The higher the level of safety integrity, the lower the probability that the safety-related system will fail to carry out the required safety functions.
For the Risk Matrix method, several parameters are qualitatively assessed. Analysts must define risk associated with the Environment, HSE and Economic in addition to the demand rate.
Upon completing this process, an “Assessed SIL” is defined for the scenario:
One of the nicest features that this module has is the ability to add comments and to validate why a certain frequency has been assigned.

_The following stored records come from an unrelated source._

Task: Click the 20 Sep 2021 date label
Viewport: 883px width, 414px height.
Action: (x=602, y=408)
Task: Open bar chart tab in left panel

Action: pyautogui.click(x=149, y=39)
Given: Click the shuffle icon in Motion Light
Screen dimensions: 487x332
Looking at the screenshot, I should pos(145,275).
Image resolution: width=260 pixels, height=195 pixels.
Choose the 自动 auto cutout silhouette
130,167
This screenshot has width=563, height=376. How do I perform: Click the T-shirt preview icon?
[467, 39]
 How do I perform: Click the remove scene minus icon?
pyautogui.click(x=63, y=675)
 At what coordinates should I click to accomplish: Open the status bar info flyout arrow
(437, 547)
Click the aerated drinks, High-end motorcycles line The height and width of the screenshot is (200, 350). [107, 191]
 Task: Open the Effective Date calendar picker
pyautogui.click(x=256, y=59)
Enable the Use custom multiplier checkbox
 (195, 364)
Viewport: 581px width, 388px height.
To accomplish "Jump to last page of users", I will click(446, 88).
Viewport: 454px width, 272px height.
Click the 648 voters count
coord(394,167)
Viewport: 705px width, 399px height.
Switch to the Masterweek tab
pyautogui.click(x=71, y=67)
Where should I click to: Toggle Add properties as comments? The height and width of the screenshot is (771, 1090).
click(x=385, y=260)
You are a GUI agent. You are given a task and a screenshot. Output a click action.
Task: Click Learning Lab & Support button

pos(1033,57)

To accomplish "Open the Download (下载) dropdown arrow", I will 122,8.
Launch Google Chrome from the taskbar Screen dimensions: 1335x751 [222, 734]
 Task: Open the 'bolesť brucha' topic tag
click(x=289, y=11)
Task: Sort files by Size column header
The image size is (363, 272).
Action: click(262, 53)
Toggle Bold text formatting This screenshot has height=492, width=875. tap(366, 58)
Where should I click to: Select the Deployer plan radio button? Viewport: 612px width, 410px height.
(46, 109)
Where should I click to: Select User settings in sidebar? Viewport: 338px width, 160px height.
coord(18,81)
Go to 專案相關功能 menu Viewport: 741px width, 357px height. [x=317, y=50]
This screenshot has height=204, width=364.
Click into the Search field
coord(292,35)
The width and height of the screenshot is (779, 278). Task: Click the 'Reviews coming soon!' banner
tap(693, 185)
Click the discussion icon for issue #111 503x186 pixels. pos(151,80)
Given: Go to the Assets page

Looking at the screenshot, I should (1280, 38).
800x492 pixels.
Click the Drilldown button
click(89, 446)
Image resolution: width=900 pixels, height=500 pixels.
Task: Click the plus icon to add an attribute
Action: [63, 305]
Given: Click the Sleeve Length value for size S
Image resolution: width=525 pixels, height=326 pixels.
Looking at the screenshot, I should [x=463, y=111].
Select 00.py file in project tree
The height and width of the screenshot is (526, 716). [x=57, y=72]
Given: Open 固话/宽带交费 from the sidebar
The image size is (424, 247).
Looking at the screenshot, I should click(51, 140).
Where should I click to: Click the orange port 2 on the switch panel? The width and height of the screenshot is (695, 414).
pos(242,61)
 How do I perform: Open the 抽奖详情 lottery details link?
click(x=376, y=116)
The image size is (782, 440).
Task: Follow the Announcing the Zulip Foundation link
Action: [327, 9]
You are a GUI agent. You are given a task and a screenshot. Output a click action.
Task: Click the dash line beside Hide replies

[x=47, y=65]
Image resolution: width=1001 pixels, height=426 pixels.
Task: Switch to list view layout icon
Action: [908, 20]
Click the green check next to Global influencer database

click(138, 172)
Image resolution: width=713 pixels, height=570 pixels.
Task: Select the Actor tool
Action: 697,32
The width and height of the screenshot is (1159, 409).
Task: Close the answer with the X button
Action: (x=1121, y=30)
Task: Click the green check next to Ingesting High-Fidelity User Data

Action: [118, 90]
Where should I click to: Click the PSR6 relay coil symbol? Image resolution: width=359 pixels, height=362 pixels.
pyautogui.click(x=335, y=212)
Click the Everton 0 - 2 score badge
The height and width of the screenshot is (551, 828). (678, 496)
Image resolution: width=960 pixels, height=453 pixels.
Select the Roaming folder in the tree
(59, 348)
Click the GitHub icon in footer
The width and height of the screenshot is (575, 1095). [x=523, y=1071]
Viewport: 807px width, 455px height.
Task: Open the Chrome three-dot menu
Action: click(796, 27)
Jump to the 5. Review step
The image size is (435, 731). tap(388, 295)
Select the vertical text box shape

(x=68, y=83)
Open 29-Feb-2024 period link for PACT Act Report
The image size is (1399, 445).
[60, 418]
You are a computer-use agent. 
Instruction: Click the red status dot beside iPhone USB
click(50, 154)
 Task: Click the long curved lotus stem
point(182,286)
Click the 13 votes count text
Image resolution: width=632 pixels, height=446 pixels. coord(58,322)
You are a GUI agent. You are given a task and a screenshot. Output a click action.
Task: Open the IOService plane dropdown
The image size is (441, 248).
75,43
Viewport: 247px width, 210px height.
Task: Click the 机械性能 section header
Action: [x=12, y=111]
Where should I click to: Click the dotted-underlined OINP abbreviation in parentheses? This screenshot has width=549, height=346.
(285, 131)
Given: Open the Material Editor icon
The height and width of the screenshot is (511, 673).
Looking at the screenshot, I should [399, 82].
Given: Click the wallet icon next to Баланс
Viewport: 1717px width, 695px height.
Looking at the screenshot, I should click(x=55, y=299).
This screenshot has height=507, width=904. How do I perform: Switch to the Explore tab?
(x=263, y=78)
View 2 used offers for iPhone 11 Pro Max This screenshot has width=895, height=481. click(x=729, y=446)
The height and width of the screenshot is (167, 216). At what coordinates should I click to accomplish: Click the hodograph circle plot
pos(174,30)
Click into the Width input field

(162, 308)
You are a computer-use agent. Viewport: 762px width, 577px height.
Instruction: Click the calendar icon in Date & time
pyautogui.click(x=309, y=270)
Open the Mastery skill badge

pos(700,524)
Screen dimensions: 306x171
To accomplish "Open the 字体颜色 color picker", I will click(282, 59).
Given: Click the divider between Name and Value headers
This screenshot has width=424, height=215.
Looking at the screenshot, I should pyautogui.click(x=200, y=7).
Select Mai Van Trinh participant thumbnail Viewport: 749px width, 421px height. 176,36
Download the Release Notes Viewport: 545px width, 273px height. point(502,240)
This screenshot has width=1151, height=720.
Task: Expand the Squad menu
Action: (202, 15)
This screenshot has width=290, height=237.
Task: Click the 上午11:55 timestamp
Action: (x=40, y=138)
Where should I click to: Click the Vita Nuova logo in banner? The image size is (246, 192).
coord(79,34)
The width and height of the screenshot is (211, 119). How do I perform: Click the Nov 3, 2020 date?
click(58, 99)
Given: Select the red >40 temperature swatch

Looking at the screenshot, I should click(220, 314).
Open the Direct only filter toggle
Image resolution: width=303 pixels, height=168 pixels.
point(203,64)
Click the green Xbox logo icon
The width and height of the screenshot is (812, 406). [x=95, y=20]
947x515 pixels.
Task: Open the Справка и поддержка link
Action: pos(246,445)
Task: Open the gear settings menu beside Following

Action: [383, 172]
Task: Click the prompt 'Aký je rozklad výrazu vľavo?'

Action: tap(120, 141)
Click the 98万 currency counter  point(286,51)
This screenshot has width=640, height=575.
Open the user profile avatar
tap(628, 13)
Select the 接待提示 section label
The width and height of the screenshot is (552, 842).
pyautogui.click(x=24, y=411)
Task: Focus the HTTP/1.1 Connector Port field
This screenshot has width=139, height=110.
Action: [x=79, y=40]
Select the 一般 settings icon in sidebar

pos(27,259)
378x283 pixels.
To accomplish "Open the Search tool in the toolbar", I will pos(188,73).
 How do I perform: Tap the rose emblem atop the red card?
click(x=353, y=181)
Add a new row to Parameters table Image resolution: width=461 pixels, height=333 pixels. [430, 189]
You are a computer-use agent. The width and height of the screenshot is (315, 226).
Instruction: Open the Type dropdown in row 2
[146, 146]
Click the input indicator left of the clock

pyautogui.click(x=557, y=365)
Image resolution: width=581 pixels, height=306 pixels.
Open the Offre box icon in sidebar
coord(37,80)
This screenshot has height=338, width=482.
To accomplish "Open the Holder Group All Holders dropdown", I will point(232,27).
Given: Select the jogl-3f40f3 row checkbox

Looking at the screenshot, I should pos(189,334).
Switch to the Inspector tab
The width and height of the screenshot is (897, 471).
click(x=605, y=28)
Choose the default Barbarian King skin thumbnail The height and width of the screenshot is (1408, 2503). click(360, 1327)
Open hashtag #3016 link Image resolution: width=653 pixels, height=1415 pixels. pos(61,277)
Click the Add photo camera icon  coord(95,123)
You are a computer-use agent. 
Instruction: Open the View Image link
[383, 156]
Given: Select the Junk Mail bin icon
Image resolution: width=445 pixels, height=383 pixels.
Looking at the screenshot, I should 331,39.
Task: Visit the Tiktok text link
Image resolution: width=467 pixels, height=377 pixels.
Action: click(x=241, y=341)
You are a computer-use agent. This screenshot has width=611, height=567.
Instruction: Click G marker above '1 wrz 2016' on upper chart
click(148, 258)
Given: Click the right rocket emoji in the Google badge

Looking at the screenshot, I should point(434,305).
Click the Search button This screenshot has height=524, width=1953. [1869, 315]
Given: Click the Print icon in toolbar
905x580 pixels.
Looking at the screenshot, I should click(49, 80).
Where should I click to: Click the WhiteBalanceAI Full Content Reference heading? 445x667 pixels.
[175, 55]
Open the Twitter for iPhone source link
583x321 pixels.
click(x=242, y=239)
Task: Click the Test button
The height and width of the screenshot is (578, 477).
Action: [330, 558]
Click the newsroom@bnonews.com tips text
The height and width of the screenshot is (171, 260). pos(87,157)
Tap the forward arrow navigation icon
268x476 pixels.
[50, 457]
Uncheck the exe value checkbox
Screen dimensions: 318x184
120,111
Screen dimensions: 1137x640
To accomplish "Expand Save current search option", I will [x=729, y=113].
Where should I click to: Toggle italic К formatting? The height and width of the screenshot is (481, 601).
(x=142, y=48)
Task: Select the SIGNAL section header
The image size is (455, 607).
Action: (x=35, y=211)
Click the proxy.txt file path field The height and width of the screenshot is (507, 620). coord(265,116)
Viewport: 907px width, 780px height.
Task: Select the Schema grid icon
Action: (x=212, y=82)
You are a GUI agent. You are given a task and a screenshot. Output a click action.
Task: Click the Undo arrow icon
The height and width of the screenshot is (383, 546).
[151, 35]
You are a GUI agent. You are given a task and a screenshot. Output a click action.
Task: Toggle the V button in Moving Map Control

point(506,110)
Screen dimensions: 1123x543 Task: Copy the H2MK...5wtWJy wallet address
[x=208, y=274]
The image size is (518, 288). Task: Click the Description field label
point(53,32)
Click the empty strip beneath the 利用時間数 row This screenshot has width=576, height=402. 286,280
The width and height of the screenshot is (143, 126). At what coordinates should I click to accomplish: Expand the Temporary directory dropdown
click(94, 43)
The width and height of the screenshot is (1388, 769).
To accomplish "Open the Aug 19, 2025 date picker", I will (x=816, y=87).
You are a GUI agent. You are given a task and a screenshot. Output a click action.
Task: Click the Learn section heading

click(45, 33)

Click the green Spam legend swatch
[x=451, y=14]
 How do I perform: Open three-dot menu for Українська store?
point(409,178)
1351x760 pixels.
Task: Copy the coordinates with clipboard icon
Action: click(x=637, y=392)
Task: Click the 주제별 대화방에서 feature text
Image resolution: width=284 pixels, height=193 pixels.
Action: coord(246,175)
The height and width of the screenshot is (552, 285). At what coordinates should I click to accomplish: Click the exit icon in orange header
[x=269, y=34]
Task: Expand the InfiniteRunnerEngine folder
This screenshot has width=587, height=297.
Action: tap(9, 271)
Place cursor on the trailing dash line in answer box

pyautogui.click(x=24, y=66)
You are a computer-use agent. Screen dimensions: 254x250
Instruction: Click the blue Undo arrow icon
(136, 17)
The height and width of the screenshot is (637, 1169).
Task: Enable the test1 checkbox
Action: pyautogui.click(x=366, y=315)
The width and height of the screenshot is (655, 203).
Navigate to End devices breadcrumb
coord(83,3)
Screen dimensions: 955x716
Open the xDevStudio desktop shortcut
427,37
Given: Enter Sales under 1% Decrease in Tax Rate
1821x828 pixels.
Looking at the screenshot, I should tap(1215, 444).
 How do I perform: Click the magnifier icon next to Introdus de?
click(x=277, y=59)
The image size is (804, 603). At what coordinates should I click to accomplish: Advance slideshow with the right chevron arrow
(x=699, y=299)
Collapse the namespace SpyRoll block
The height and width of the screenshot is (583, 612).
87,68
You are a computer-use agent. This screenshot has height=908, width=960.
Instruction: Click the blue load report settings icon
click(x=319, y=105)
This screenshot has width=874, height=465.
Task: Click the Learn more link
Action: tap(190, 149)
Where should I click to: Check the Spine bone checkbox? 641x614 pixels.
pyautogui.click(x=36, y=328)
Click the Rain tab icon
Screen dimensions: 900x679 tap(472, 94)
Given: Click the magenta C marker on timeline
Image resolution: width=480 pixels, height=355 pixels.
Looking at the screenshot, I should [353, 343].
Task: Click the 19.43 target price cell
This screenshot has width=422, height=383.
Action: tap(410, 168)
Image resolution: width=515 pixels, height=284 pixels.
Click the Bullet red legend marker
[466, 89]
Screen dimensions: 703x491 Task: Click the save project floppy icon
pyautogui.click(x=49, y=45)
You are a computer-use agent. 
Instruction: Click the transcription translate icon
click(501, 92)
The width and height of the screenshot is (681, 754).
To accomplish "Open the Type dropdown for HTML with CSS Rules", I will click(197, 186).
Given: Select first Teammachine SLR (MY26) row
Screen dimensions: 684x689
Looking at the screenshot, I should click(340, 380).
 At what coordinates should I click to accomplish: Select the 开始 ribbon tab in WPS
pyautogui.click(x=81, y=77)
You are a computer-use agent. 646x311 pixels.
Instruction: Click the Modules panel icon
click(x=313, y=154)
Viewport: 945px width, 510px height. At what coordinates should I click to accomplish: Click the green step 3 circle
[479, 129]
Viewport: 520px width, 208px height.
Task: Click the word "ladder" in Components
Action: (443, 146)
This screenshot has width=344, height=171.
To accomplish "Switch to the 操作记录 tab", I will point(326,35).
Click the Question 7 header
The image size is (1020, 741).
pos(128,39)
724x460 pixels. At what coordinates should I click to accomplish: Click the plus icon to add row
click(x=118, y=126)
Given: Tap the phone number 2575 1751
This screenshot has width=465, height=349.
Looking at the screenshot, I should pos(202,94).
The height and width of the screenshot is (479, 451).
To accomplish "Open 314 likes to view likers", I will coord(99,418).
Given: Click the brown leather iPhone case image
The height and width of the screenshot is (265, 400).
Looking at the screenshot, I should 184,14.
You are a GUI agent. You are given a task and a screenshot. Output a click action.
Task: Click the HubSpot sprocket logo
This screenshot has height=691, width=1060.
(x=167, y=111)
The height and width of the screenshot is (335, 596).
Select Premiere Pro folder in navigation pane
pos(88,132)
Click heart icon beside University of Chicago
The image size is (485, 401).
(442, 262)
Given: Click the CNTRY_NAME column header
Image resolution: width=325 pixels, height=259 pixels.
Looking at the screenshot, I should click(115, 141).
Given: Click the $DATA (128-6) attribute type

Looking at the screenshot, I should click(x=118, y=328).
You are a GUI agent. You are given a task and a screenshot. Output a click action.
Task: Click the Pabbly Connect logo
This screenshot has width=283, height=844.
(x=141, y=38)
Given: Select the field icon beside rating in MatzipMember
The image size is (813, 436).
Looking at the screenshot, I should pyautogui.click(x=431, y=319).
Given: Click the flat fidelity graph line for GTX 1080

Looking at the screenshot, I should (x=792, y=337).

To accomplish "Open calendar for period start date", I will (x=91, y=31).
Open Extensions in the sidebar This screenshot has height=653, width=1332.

The SIL assignment can be configured to follow your company’s rule/standard. In this case, the combination of a SIL 3 for environment and HSE and a SIL 2 economic gives a SIL 3 for the Assessed SIL:
Note that once the SIL classification process is finished, the Target SIL will be equal to the Assessed SIL. That’s because a fundamental part of the SIL classification process is missing – an Independent Layer of Protection. The next step before moving to the Verification process is defining an Independent Layer of Protection or IPL. AICHE defines IPL as:
“A device, system, or action that is capable of preventing a scenario from proceeding to the undesired consequence without being adversely affected by the initiating event or the action of any other protection layer associated with the scenario.”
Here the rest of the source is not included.